### The problem
Write out the lines again, starting with the line containing "Where should I" and going on through the end of the lines, swapping "screenshot" for "screen capture" and leaving all else unchanged. Omit the pictures.

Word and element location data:

......

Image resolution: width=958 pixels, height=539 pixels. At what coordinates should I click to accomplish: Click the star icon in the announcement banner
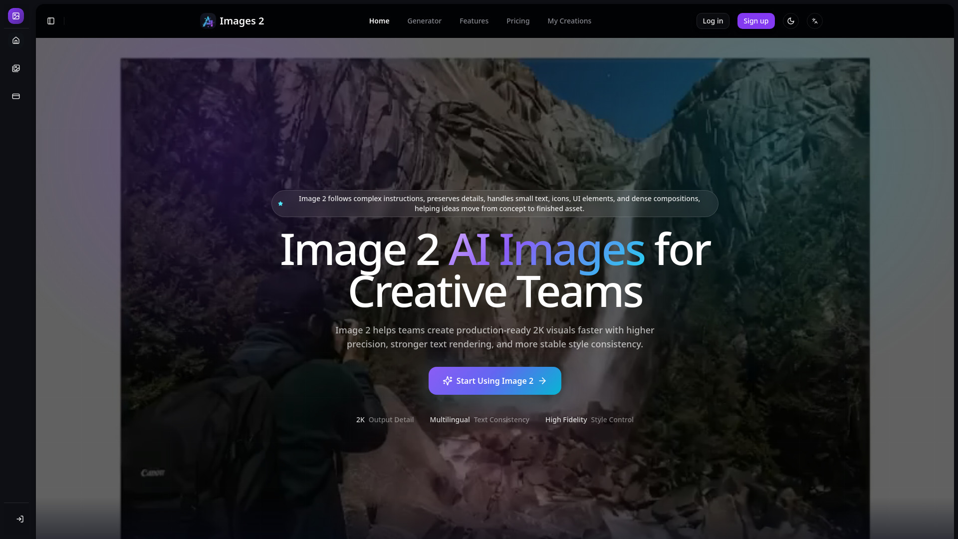point(280,204)
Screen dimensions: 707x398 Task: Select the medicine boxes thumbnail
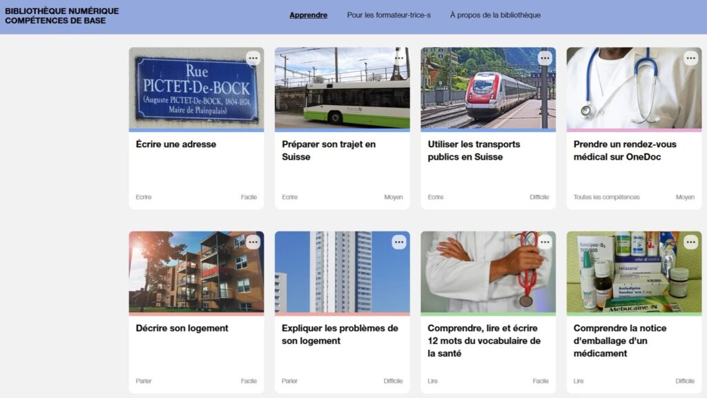tap(634, 272)
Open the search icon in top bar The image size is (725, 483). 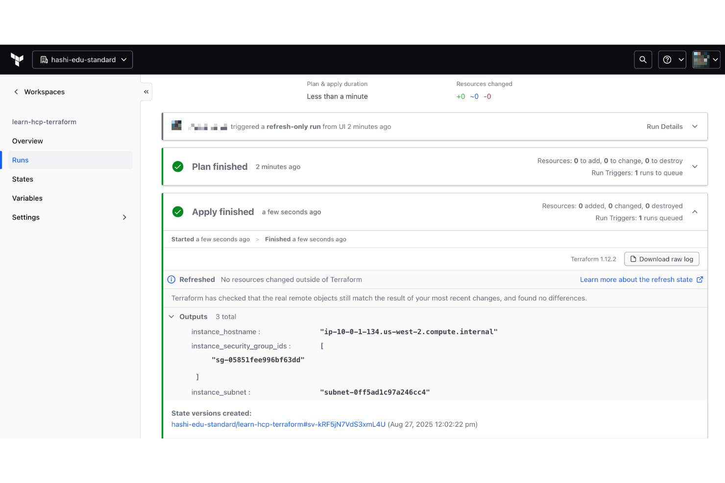(x=643, y=59)
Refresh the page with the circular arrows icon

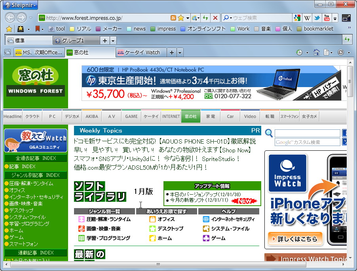pyautogui.click(x=341, y=52)
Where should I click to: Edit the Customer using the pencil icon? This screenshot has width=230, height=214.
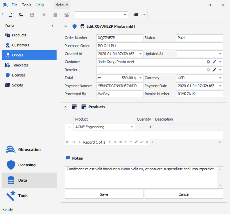215,62
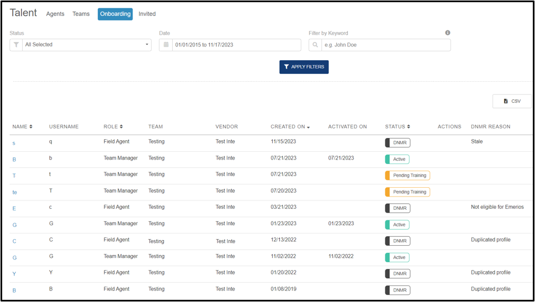
Task: Apply the selected filters
Action: (304, 67)
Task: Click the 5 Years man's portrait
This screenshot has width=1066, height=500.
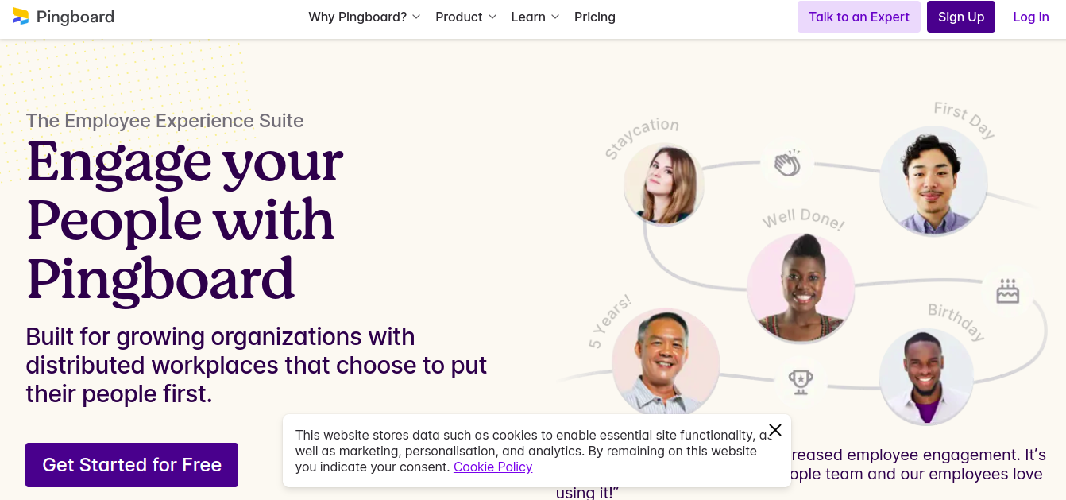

......

### Answer to the task
Where should I click to: Edit the Customer using the pencil icon? This screen capture has width=230, height=214.
215,62
Task: Apply the selected filters
Action: (304, 67)
Task: Click the 5 Years man's portrait
This screen capture has width=1066, height=500.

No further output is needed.